Por outro lado, um ponto preocupa os parlamentares. O texto aprovado na Câmara deixou a regra mais apertada na saída, pois o Orçamento de 2024 terá de ser elaborado com os dados de inflação e crescimento da receita até junho de 2023 –menos favoráveis do que os indicadores que serão usados nos ajustes permitidos no ano que vem.
A ministra Simone Tebet (Planejamento e Orçamento) reconheceu que isso pode trazer desafios. “Hoje, do jeito que o projeto está, teria que cortar nas despesas discricionárias em torno de R$ 32 bilhões a R$ 40 bilhões [em relação ao previsto na Lei de Diretrizes Orçamentárias] por causa da alteração que o relator fez”, disse na terça-feira (30).
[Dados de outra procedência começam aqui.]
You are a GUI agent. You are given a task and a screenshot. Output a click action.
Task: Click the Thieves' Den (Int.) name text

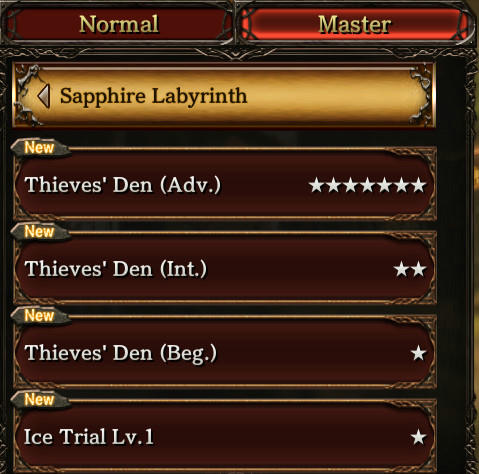(115, 269)
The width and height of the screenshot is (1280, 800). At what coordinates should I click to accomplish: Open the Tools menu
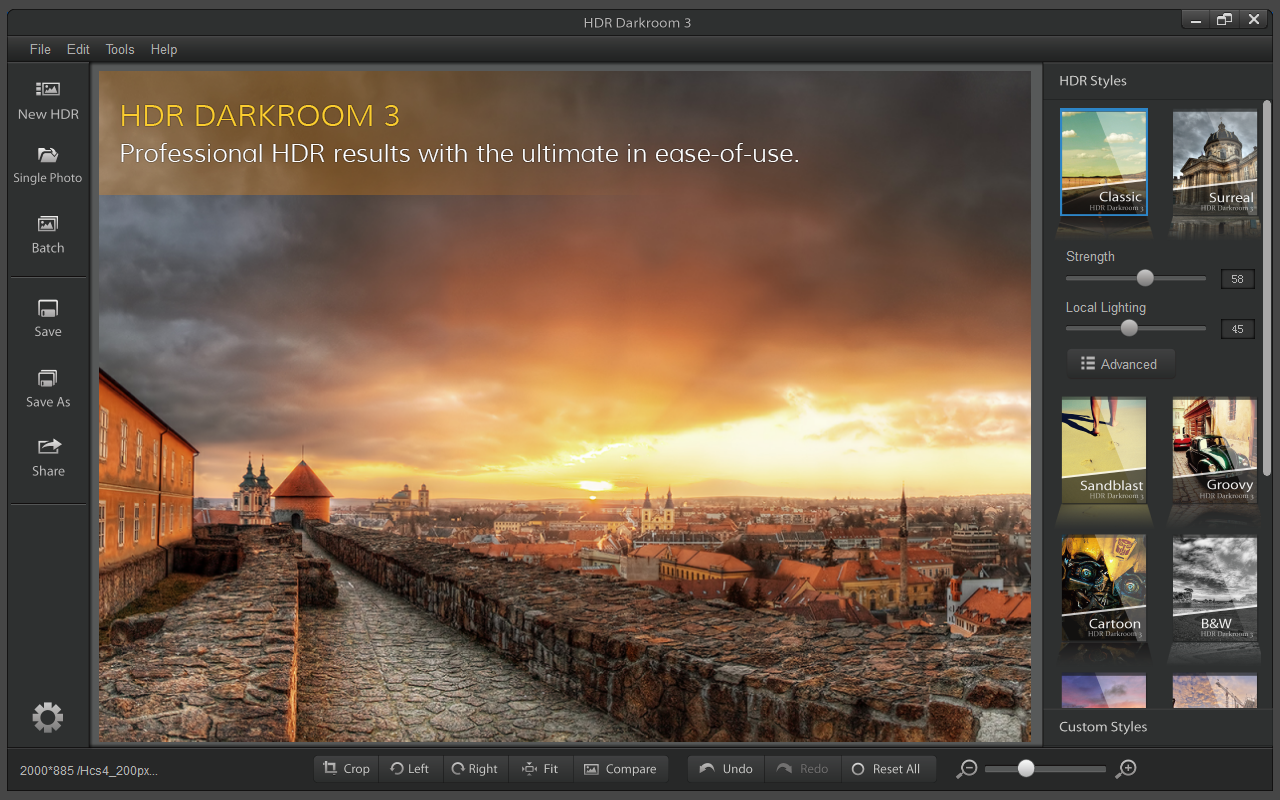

O alerta da ministra repercutiu entre parlamentares, já que pode significar uma margem menor para o Congresso alocar recursos na votação do Orçamento. Mesmo que o governo possa abrir os novos créditos ao longo de 2024, isso seria feito sem tanto controle por parte do Legislativo.
Para se ter uma ideia do quanto está em jogo, a consultoria de Orçamento da Câmara dos Deputados simulou os cenários. Pela regra geral do arcabouço, o limite de despesas teria um crescimento de R$ 112,54 bilhões no ano que vem –espaço que precisará ser usado para acomodar despesas como a nova política de valorização do salário mínimo e a retomada dos pisos de saúde e educação vinculados à receita.
O artigo 15 pode permitir um ganho de mais R$ 16,73 bilhões, graças à variação maior do limite real de despesas. Há ainda o dispositivo que permite incorporar, de forma permanente, o efeito da aceleração da inflação até o fim deste ano –um espaço extra de R$ 37,55 bilhões.